How HBGVs are derived
Data and people
The HBGVs are derived by experts using appropriate data, e.g. scientific articles and reports of experimental studies. These studies can refer to studies with experimental animals such as mice and rats, but also with human volunteers and epidemiological studies. The experts usually work together in scientific panels in international organizations such as JECFA and EFSA. Although more rare, it is also possible that HBGVs are derived only by national experts, or even by one expert, e.g. when the HBGV is urgently needed.
Data analysis
The experts take the available data, and start with selecting relevant data, eliminating others. This process is based on expert opinion; there are no fixed rules or procedures how to weight the different data. Consequently there can be differences of opionion between the experts about the final result. After the selection of data, the experts have to define a dose that is considered the lowest effect dose in the studies. Here the type of observed effect and the dose-response of that effect is most important.
Effect levels
There are various terms for that effect dose; most used is the NOAEL. This acronym comes from "No Observed Adverse Effect Level". It should be the highest level in the experimental study without effect (response). This dose should show a response that is statistically not different from that of a control group. The effect should be reported as an adverse effect, i.e. injurious for the animal or human in the study. The effect should be Observed, meaning that it was actually seen in the study, e.g. a liver damage, or an increased or decreased level of an hormone or enzyme, or alike. Derived terms are the Lowest Observed Adverse Effect Level (LOAEL), or Marginal Observed Adverse Effect Level (MOAEL). Sometimes an effect is reported without the term Adverse (e.g. NOEL for a No Observed Effect Level).
Setting the HBGV
The experts take an effect level, preferably the NOAEL. This is the basis for a HBGV like the ADI or TDI. The HBGV is now derived from the chosen effect level using safety factors (SF). These safety factors are actually extrapolation factors that take care of differences between the effect level and a "safe" exposure level for consumers. Most SFs are numbers of 10, and the common ADIs or TDIs are the NOAEL divided by 100 (i.e. 10 x 10).
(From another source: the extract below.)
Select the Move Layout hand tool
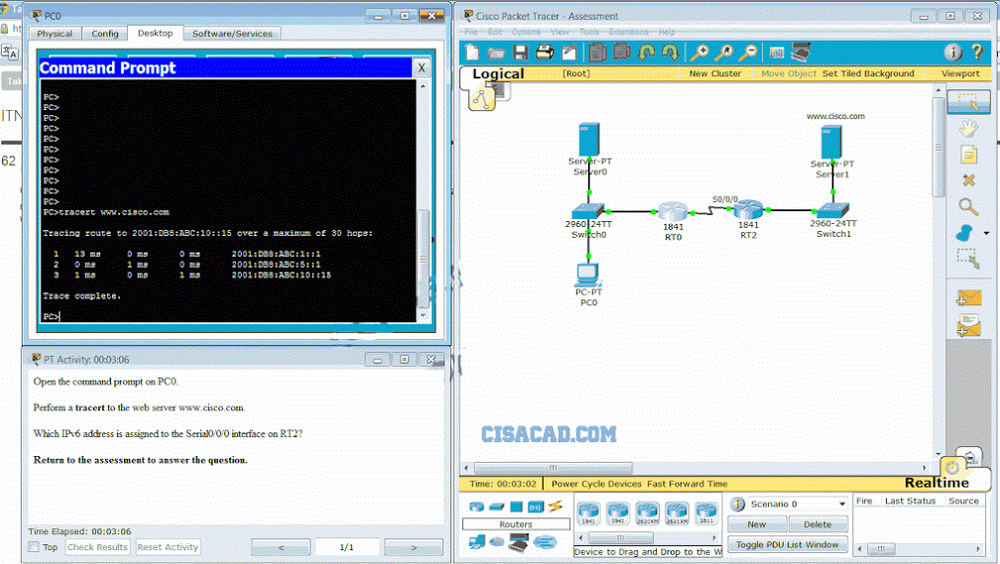click(x=968, y=128)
Additional safety factors of 10 can be used when using a LOAEL in stead of a NOAEL. Sometimes also SFs of 3 are being used, for example to extrapolate a MOAEL to a NOAEL. The SFs used to derive a HBGV are based on expert judgement of the panel members. There are guidelines for deriving SFs, but the underlying scientific basis for the weighing factors used as SFs is extremely limited. So the choise of SFs is a point of discussion between experts for many HBGVs, leading to the fact that different panels come with different HBGVs although using the same scientific data ena effect dose.
Summary
Based on the approach of setting an ADI it can be concluded that HBGVs are derived from effect levels selected from experimental studies, lowered by various safety factors of 3, or 10. The factors are there to extrapolate from the factual levels downto acceptable human exposure. Hereby it is assumed that the safety (i.e. extrapolation) factors are sufficient in all cases to protect human health from adverse effects as seen in the experimetal studies.
Both the selection of the relevant effect and the SF are based on expert judgement of one or more toxicological experts, leading to possible different outcomes between various groups of experts (e.g between EFSA and JECFA).